» **Data provided**
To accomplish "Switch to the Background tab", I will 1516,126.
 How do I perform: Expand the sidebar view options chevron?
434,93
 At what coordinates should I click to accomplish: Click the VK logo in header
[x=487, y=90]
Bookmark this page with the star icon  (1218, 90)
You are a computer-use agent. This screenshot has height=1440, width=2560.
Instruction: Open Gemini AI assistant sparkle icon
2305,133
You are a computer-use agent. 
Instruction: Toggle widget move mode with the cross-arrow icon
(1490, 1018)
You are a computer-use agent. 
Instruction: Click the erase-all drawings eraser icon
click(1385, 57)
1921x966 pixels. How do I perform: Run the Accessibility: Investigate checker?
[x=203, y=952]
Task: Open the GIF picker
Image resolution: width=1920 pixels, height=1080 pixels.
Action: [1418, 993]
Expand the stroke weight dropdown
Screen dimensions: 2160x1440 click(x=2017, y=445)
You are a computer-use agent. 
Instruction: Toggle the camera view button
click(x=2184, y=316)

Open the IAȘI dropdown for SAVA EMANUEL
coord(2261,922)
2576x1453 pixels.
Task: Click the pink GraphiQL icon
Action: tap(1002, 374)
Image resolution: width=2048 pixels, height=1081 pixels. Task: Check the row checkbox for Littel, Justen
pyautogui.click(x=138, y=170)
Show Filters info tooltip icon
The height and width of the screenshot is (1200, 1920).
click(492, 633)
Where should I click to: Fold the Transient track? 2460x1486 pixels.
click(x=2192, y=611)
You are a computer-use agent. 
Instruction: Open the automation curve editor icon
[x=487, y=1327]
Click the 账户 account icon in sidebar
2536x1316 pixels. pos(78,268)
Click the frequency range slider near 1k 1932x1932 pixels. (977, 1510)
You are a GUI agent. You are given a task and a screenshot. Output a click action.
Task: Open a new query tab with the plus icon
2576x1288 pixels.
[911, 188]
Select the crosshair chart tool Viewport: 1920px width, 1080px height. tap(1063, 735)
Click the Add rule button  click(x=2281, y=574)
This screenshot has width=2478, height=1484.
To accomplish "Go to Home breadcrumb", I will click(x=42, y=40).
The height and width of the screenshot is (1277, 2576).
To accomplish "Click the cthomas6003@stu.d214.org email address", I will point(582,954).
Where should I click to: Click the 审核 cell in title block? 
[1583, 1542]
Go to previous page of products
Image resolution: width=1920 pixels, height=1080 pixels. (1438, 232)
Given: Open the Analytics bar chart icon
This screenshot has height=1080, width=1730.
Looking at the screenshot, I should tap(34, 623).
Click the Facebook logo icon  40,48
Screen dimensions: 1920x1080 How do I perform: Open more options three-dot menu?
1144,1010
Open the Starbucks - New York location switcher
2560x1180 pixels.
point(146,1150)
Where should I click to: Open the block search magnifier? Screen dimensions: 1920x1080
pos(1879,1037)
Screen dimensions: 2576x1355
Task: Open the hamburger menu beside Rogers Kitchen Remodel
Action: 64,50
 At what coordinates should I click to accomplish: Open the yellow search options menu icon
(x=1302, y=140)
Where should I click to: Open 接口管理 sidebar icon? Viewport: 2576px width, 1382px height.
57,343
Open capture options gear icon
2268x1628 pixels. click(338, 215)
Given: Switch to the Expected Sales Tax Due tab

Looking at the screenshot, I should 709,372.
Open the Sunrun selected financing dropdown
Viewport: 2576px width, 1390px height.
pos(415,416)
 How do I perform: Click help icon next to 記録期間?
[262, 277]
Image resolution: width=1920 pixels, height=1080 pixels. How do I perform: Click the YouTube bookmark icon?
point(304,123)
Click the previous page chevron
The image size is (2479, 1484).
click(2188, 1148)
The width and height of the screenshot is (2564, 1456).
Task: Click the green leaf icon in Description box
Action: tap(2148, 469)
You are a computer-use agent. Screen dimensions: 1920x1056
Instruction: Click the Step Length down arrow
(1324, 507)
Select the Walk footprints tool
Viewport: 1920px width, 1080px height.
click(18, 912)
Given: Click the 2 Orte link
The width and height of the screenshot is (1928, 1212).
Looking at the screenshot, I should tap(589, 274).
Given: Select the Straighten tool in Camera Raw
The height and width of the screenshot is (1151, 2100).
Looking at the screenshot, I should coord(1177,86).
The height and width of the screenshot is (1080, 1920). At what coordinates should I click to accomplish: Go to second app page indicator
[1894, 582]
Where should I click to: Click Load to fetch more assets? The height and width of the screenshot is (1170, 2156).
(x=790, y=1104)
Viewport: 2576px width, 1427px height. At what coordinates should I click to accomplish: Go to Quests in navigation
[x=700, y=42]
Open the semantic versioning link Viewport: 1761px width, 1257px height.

» **What you should do**
Write the material out again in full, leaving no line out.

» **Answer box**
To accomplish "Switch to the Background tab", I will 1516,126.
 How do I perform: Expand the sidebar view options chevron?
434,93
 At what coordinates should I click to accomplish: Click the VK logo in header
[x=487, y=90]
Bookmark this page with the star icon  (1218, 90)
You are a computer-use agent. This screenshot has height=1440, width=2560.
Instruction: Open Gemini AI assistant sparkle icon
2305,133
You are a computer-use agent. 
Instruction: Toggle widget move mode with the cross-arrow icon
(1490, 1018)
You are a computer-use agent. 
Instruction: Click the erase-all drawings eraser icon
click(1385, 57)
1921x966 pixels. How do I perform: Run the Accessibility: Investigate checker?
[x=203, y=952]
Task: Open the GIF picker
Image resolution: width=1920 pixels, height=1080 pixels.
Action: [1418, 993]
Expand the stroke weight dropdown
Screen dimensions: 2160x1440 click(x=2017, y=445)
You are a computer-use agent. 
Instruction: Toggle the camera view button
click(x=2184, y=316)

Open the IAȘI dropdown for SAVA EMANUEL
coord(2261,922)
2576x1453 pixels.
Task: Click the pink GraphiQL icon
Action: tap(1002, 374)
Image resolution: width=2048 pixels, height=1081 pixels. Task: Check the row checkbox for Littel, Justen
pyautogui.click(x=138, y=170)
Show Filters info tooltip icon
The height and width of the screenshot is (1200, 1920).
click(492, 633)
Where should I click to: Fold the Transient track? 2460x1486 pixels.
click(x=2192, y=611)
You are a computer-use agent. 
Instruction: Open the automation curve editor icon
[x=487, y=1327]
Click the 账户 account icon in sidebar
2536x1316 pixels. pos(78,268)
Click the frequency range slider near 1k 1932x1932 pixels. (977, 1510)
You are a GUI agent. You are given a task and a screenshot. Output a click action.
Task: Open a new query tab with the plus icon
2576x1288 pixels.
[911, 188]
Select the crosshair chart tool Viewport: 1920px width, 1080px height. tap(1063, 735)
Click the Add rule button  click(x=2281, y=574)
This screenshot has width=2478, height=1484.
To accomplish "Go to Home breadcrumb", I will click(x=42, y=40).
The height and width of the screenshot is (1277, 2576).
To accomplish "Click the cthomas6003@stu.d214.org email address", I will point(582,954).
Where should I click to: Click the 审核 cell in title block? 
[1583, 1542]
Go to previous page of products
Image resolution: width=1920 pixels, height=1080 pixels. (1438, 232)
Given: Open the Analytics bar chart icon
This screenshot has height=1080, width=1730.
Looking at the screenshot, I should tap(34, 623).
Click the Facebook logo icon  40,48
Screen dimensions: 1920x1080 How do I perform: Open more options three-dot menu?
1144,1010
Open the Starbucks - New York location switcher
2560x1180 pixels.
point(146,1150)
Where should I click to: Open the block search magnifier? Screen dimensions: 1920x1080
pos(1879,1037)
Screen dimensions: 2576x1355
Task: Open the hamburger menu beside Rogers Kitchen Remodel
Action: 64,50
 At what coordinates should I click to accomplish: Open the yellow search options menu icon
(x=1302, y=140)
Where should I click to: Open 接口管理 sidebar icon? Viewport: 2576px width, 1382px height.
57,343
Open capture options gear icon
2268x1628 pixels. click(338, 215)
Given: Switch to the Expected Sales Tax Due tab

Looking at the screenshot, I should 709,372.
Open the Sunrun selected financing dropdown
Viewport: 2576px width, 1390px height.
pos(415,416)
 How do I perform: Click help icon next to 記録期間?
[262, 277]
Image resolution: width=1920 pixels, height=1080 pixels. How do I perform: Click the YouTube bookmark icon?
point(304,123)
Click the previous page chevron
The image size is (2479, 1484).
click(2188, 1148)
The width and height of the screenshot is (2564, 1456).
Task: Click the green leaf icon in Description box
Action: tap(2148, 469)
You are a computer-use agent. Screen dimensions: 1920x1056
Instruction: Click the Step Length down arrow
(1324, 507)
Select the Walk footprints tool
Viewport: 1920px width, 1080px height.
click(18, 912)
Given: Click the 2 Orte link
The width and height of the screenshot is (1928, 1212).
Looking at the screenshot, I should tap(589, 274).
Given: Select the Straighten tool in Camera Raw
The height and width of the screenshot is (1151, 2100).
Looking at the screenshot, I should coord(1177,86).
The height and width of the screenshot is (1080, 1920). At what coordinates should I click to accomplish: Go to second app page indicator
[1894, 582]
Where should I click to: Click Load to fetch more assets? The height and width of the screenshot is (1170, 2156).
(x=790, y=1104)
Viewport: 2576px width, 1427px height. At what coordinates should I click to accomplish: Go to Quests in navigation
[x=700, y=42]
Open the semantic versioning link Viewport: 1761px width, 1257px height.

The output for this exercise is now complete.